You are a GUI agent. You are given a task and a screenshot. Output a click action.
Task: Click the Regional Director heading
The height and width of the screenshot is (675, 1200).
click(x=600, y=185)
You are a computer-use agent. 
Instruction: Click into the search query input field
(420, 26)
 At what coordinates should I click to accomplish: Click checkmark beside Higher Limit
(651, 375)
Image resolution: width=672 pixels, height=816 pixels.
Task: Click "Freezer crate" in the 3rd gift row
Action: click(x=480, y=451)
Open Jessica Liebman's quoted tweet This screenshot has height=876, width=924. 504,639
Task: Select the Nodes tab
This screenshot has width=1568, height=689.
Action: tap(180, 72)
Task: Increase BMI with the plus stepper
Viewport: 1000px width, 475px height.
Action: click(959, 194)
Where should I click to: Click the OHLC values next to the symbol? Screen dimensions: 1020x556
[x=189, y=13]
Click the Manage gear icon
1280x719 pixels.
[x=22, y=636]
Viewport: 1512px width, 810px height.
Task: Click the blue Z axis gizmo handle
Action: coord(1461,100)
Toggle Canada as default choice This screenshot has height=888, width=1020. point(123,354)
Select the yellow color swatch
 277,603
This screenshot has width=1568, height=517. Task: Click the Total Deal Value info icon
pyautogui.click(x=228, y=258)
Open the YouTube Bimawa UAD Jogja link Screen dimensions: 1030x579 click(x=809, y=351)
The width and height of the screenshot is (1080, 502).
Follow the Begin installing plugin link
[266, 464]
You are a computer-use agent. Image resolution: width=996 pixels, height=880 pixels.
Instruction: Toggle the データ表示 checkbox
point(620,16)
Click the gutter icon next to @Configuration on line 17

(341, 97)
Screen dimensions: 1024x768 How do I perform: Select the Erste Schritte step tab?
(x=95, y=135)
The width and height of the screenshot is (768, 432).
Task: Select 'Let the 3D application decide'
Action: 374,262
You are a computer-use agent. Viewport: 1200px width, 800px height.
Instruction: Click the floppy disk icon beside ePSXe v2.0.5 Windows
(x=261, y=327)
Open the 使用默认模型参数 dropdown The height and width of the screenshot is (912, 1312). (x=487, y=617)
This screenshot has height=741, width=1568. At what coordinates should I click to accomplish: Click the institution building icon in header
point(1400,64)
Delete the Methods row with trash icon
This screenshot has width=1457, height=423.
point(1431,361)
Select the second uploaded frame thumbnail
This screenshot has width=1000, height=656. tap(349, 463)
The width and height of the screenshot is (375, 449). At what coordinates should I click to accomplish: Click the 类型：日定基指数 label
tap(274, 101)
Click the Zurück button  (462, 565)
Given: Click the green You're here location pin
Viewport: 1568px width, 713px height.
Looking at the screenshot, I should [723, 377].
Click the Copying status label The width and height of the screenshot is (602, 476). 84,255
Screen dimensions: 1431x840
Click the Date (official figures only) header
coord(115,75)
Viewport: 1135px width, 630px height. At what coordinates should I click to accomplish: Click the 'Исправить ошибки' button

· · · · · · ·

• Problem to work on: Word for word, copy out the records.

• Reply:
You are a GUI agent. You are given a task and a screenshot. Output a click action.
Task: Click the Regional Director heading
The height and width of the screenshot is (675, 1200).
click(x=600, y=185)
You are a computer-use agent. 
Instruction: Click into the search query input field
(420, 26)
 At what coordinates should I click to accomplish: Click checkmark beside Higher Limit
(651, 375)
Image resolution: width=672 pixels, height=816 pixels.
Task: Click "Freezer crate" in the 3rd gift row
Action: click(x=480, y=451)
Open Jessica Liebman's quoted tweet This screenshot has height=876, width=924. 504,639
Task: Select the Nodes tab
This screenshot has width=1568, height=689.
Action: tap(180, 72)
Task: Increase BMI with the plus stepper
Viewport: 1000px width, 475px height.
Action: click(959, 194)
Where should I click to: Click the OHLC values next to the symbol? Screen dimensions: 1020x556
[x=189, y=13]
Click the Manage gear icon
1280x719 pixels.
[x=22, y=636]
Viewport: 1512px width, 810px height.
Task: Click the blue Z axis gizmo handle
Action: coord(1461,100)
Toggle Canada as default choice This screenshot has height=888, width=1020. point(123,354)
Select the yellow color swatch
 277,603
This screenshot has width=1568, height=517. Task: Click the Total Deal Value info icon
pyautogui.click(x=228, y=258)
Open the YouTube Bimawa UAD Jogja link Screen dimensions: 1030x579 click(x=809, y=351)
The width and height of the screenshot is (1080, 502).
Follow the Begin installing plugin link
[266, 464]
You are a computer-use agent. Image resolution: width=996 pixels, height=880 pixels.
Instruction: Toggle the データ表示 checkbox
point(620,16)
Click the gutter icon next to @Configuration on line 17

(341, 97)
Screen dimensions: 1024x768 How do I perform: Select the Erste Schritte step tab?
(x=95, y=135)
The width and height of the screenshot is (768, 432).
Task: Select 'Let the 3D application decide'
Action: 374,262
You are a computer-use agent. Viewport: 1200px width, 800px height.
Instruction: Click the floppy disk icon beside ePSXe v2.0.5 Windows
(x=261, y=327)
Open the 使用默认模型参数 dropdown The height and width of the screenshot is (912, 1312). (x=487, y=617)
This screenshot has height=741, width=1568. At what coordinates should I click to accomplish: Click the institution building icon in header
point(1400,64)
Delete the Methods row with trash icon
This screenshot has width=1457, height=423.
point(1431,361)
Select the second uploaded frame thumbnail
This screenshot has width=1000, height=656. tap(349, 463)
The width and height of the screenshot is (375, 449). At what coordinates should I click to accomplish: Click the 类型：日定基指数 label
tap(274, 101)
Click the Zurück button  (462, 565)
Given: Click the green You're here location pin
Viewport: 1568px width, 713px height.
Looking at the screenshot, I should [723, 377].
Click the Copying status label The width and height of the screenshot is (602, 476). 84,255
Screen dimensions: 1431x840
Click the Date (official figures only) header
coord(115,75)
Viewport: 1135px width, 630px height. At what coordinates should I click to accomplish: Click the 'Исправить ошибки' button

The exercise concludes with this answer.